Can you edit everything from the line containing "Click the Dziadkowo village label" down to the line containing "point(595,212)" by putting "Screen size" in place of "Screen dimensions" and leaving all else unchanged?

>> BEGIN Excerpted data

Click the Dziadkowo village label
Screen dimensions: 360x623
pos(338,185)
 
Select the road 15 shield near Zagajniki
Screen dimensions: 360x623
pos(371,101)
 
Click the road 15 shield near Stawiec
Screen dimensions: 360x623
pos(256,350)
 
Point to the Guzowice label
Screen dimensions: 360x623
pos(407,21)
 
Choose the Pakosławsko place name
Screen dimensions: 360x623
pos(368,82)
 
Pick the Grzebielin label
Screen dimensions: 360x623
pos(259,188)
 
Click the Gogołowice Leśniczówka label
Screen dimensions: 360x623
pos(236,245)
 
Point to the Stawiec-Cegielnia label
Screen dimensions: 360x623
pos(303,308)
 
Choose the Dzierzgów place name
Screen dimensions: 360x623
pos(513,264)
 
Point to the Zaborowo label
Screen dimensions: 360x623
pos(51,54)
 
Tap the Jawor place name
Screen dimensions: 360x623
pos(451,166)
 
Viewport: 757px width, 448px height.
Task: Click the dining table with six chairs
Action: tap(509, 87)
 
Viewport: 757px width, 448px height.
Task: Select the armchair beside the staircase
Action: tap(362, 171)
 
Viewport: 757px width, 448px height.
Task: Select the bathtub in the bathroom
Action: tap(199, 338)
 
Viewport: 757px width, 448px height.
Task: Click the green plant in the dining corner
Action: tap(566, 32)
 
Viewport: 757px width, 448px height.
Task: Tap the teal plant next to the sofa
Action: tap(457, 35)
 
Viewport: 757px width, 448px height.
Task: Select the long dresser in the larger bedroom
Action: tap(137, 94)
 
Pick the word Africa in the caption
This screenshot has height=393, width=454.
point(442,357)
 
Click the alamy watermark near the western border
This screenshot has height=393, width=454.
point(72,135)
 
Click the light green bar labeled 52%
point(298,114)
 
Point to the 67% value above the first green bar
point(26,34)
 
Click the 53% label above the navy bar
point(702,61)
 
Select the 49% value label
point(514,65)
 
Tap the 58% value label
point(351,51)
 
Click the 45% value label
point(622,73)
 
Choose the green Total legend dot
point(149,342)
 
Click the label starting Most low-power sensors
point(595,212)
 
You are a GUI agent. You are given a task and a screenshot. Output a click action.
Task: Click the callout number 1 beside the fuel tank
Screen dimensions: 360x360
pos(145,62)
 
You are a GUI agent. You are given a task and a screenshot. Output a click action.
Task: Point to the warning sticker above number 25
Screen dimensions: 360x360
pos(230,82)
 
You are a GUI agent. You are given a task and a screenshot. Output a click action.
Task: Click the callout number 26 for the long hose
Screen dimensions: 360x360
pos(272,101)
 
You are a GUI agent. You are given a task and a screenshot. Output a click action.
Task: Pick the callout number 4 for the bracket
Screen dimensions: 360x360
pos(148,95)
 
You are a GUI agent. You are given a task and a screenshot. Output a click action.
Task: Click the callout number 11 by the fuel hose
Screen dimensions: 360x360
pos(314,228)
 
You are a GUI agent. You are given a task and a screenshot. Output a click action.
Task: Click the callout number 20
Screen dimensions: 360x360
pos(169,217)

>> END Excerpted data
>> BEGIN Excerpted data

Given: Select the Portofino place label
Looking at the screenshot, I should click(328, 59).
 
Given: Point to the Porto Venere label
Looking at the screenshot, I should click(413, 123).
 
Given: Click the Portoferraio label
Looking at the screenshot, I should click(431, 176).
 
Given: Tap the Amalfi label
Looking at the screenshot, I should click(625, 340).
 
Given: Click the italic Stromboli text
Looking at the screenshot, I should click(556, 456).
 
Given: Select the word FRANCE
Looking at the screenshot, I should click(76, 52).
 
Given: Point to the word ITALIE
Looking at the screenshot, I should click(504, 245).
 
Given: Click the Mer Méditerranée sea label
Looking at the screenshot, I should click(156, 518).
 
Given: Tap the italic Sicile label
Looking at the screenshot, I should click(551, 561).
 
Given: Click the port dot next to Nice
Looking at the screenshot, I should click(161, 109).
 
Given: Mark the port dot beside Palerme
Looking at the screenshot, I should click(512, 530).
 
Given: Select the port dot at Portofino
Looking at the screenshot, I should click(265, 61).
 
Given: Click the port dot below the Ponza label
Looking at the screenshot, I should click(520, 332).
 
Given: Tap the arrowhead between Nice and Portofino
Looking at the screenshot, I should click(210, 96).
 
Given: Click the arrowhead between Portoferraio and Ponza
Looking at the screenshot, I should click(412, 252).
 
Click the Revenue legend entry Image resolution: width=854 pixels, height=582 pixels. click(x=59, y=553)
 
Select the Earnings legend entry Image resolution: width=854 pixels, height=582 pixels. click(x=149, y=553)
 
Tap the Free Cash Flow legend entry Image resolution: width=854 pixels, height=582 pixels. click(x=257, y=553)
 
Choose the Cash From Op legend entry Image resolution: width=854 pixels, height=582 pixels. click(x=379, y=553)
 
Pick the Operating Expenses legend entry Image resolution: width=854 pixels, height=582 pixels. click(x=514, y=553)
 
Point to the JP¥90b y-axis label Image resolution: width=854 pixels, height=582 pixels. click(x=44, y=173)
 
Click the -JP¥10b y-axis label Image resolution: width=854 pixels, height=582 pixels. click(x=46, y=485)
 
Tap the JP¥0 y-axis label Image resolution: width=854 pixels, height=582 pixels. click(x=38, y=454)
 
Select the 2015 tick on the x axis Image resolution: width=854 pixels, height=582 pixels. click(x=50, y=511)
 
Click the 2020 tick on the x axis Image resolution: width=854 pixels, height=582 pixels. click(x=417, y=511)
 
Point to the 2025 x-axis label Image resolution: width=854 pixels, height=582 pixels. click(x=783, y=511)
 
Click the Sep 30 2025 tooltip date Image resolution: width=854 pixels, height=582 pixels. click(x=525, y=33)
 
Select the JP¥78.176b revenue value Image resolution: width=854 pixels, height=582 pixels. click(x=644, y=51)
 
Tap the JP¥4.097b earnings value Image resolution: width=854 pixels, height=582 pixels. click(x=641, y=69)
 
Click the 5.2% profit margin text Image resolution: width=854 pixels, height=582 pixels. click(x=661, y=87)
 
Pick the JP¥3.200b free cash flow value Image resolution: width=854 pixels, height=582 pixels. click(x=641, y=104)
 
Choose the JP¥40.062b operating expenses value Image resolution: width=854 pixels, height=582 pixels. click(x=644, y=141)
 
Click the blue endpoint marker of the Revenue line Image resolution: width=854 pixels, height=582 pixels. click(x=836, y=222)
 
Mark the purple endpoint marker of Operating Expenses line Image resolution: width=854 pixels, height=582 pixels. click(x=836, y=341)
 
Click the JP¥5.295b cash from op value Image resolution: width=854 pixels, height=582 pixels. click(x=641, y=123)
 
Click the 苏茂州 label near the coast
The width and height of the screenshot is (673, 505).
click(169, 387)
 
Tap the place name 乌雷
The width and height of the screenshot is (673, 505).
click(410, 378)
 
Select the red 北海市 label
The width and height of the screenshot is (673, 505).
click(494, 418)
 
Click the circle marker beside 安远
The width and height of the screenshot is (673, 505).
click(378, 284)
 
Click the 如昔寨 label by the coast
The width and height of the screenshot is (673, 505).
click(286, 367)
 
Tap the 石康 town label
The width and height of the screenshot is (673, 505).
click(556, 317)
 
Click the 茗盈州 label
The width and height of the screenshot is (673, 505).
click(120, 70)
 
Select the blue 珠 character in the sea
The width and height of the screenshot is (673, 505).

>> END Excerpted data
>> BEGIN Excerpted data

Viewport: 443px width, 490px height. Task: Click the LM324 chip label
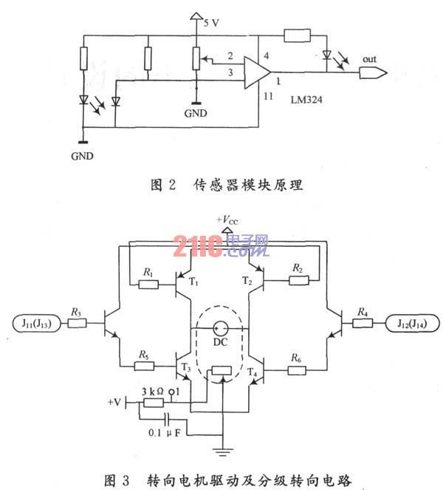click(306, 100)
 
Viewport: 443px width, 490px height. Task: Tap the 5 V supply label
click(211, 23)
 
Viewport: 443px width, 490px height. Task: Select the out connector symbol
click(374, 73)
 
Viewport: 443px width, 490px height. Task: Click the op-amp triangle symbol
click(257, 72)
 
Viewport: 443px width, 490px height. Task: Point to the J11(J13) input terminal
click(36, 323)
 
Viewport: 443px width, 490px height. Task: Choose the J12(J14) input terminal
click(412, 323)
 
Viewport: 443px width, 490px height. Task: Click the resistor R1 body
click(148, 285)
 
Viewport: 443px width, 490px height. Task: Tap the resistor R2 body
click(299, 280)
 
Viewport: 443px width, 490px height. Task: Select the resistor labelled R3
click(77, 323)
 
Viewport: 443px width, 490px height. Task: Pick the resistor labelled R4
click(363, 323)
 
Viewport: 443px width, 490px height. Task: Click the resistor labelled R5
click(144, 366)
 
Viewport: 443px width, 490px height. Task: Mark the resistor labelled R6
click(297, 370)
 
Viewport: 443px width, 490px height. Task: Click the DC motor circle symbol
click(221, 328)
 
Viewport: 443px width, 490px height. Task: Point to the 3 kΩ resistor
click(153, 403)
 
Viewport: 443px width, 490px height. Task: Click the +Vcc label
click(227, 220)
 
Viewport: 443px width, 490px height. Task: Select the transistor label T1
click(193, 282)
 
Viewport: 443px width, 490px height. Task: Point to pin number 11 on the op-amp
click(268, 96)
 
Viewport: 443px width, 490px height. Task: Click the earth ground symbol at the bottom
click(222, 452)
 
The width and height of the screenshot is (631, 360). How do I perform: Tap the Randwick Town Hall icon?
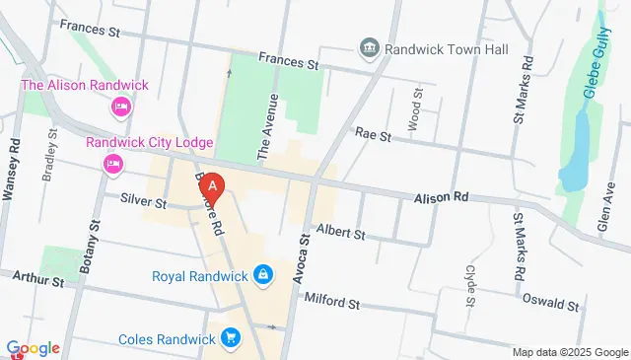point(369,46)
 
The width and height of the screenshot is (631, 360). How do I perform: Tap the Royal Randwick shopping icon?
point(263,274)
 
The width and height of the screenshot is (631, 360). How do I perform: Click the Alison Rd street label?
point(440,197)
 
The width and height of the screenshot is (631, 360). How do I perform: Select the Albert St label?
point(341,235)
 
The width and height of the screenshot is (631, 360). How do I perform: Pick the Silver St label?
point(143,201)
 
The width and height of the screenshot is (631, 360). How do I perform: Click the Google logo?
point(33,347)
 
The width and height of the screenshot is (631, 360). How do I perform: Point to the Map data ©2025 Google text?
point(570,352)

>> END Excerpted data

# [Response below]
Click the Dziadkowo village label
Screen size: 360x623
pos(338,185)
 
Select the road 15 shield near Zagajniki
Screen size: 360x623
pos(371,101)
 
Click the road 15 shield near Stawiec
Screen size: 360x623
pos(256,350)
 
Point to the Guzowice label
Screen size: 360x623
pos(407,21)
 
Choose the Pakosławsko place name
Screen size: 360x623
pos(368,82)
 
Pick the Grzebielin label
Screen size: 360x623
pos(259,188)
 
Click the Gogołowice Leśniczówka label
Screen size: 360x623
pos(236,245)
 
Point to the Stawiec-Cegielnia label
Screen size: 360x623
pos(303,308)
 
Choose the Dzierzgów place name
Screen size: 360x623
pos(513,264)
 
Point to the Zaborowo label
Screen size: 360x623
pos(51,54)
 
Tap the Jawor place name
Screen size: 360x623
pos(451,166)
 
Viewport: 757px width, 448px height.
Task: Click the dining table with six chairs
Action: tap(509, 87)
 
Viewport: 757px width, 448px height.
Task: Select the armchair beside the staircase
Action: tap(362, 171)
 
Viewport: 757px width, 448px height.
Task: Select the bathtub in the bathroom
Action: tap(199, 338)
 
Viewport: 757px width, 448px height.
Task: Click the green plant in the dining corner
Action: tap(566, 32)
 
Viewport: 757px width, 448px height.
Task: Tap the teal plant next to the sofa
Action: tap(457, 35)
 
Viewport: 757px width, 448px height.
Task: Select the long dresser in the larger bedroom
Action: tap(137, 94)
 
Pick the word Africa in the caption
This screenshot has height=393, width=454.
point(442,357)
 
Click the alamy watermark near the western border
This screenshot has height=393, width=454.
point(72,135)
 
Click the light green bar labeled 52%
point(298,114)
 
Point to the 67% value above the first green bar
point(26,34)
 
Click the 53% label above the navy bar
point(702,61)
 
Select the 49% value label
point(514,65)
 
Tap the 58% value label
point(351,51)
 
Click the 45% value label
point(622,73)
 
Choose the green Total legend dot
point(149,342)
 
Click the label starting Most low-power sensors
point(595,212)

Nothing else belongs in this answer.